───── GIVEN DATA

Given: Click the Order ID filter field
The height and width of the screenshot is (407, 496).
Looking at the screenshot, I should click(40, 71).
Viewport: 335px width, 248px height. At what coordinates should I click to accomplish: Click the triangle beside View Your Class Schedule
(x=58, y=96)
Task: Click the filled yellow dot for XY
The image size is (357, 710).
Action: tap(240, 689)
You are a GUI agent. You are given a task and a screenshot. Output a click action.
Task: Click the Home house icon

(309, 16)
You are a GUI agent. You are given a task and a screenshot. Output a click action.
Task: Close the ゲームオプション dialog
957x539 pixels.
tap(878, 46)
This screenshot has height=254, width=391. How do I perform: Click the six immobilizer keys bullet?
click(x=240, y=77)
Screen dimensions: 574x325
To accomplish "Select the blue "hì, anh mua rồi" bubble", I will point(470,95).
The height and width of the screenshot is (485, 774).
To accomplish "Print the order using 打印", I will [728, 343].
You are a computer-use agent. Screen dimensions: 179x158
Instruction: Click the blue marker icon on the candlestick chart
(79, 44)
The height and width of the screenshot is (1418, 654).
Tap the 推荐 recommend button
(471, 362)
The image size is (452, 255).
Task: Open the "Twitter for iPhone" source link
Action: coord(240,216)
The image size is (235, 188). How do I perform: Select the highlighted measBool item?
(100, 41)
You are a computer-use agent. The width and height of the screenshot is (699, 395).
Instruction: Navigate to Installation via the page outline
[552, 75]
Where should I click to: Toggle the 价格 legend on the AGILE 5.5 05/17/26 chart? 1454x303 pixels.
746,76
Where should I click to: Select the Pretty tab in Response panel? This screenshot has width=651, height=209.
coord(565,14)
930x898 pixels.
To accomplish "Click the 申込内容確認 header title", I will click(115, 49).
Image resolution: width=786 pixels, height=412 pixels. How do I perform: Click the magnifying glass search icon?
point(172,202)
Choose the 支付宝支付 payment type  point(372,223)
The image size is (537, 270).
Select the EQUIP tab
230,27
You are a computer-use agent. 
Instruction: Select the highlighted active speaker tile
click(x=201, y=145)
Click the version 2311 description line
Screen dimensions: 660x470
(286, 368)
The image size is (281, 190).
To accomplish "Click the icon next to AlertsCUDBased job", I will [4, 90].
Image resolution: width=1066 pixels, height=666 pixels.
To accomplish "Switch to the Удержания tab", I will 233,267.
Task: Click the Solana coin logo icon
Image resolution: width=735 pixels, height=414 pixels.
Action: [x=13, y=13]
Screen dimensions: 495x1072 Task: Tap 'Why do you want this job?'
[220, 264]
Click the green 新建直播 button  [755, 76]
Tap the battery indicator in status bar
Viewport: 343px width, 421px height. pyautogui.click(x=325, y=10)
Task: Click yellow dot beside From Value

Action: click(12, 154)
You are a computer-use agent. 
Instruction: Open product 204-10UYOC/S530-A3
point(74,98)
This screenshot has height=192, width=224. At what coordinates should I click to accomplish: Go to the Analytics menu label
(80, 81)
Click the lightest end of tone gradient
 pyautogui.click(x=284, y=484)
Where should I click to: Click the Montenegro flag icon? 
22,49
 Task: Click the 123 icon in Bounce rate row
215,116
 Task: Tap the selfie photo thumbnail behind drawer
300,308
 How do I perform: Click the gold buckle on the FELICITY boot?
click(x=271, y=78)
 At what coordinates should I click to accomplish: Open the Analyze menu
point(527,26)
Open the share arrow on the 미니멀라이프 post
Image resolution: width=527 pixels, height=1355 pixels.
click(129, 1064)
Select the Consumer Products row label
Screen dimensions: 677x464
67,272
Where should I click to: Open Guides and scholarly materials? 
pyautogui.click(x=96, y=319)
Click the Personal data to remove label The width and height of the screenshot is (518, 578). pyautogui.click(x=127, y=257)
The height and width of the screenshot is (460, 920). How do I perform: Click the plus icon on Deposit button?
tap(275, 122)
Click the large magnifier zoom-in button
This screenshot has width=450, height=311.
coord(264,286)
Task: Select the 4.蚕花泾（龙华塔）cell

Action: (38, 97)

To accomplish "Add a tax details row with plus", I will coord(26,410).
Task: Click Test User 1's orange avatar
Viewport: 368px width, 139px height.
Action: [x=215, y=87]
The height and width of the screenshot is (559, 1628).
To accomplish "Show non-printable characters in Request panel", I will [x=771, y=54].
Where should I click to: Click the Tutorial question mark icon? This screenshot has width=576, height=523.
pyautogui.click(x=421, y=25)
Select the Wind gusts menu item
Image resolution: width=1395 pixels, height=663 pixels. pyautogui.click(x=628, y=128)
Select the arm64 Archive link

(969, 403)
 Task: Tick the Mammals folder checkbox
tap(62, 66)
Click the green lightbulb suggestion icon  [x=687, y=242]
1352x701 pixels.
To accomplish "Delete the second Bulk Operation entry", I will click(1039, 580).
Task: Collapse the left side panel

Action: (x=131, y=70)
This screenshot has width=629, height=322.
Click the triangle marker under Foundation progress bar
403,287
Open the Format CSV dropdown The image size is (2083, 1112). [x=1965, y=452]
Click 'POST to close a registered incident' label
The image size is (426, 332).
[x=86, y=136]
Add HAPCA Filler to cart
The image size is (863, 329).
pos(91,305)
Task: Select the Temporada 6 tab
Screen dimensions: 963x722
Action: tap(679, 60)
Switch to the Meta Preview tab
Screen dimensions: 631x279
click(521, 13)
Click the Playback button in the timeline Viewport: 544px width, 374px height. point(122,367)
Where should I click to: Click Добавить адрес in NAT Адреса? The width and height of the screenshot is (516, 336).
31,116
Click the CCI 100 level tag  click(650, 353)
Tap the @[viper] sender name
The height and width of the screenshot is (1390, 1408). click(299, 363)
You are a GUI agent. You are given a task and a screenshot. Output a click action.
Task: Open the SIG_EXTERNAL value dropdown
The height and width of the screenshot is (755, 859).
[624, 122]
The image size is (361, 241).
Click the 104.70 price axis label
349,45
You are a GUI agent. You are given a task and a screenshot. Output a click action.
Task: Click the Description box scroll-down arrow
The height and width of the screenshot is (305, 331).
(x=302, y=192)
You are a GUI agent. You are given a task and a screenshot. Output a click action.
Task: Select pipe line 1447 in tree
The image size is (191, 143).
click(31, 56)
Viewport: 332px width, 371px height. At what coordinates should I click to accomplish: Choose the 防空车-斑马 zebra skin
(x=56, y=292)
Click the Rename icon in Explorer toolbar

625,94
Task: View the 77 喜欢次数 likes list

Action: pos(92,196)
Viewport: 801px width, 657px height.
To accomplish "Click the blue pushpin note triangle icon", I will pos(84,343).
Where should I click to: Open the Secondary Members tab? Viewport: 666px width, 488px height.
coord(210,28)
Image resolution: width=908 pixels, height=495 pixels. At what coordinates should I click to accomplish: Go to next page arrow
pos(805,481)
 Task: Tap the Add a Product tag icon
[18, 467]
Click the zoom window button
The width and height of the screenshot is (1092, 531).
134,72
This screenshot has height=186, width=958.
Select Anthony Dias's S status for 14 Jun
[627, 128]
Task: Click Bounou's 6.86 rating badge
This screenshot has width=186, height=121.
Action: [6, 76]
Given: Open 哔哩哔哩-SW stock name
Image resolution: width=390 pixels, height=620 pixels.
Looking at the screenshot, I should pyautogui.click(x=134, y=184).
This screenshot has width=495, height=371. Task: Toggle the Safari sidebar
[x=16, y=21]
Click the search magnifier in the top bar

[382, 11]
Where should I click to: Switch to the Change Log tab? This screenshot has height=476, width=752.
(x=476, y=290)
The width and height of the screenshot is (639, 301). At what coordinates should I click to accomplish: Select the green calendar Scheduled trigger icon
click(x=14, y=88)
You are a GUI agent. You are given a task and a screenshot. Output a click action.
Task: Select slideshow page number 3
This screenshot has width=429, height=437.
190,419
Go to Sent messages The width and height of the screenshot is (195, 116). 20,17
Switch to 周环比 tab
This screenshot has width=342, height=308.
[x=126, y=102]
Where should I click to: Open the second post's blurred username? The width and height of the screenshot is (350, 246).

──────────

» ABOUT THIS TASK:
For the entries shown above, tally every line containing the word "computer". Report the tally and nothing else.

» WRITTEN RESPONSE:
4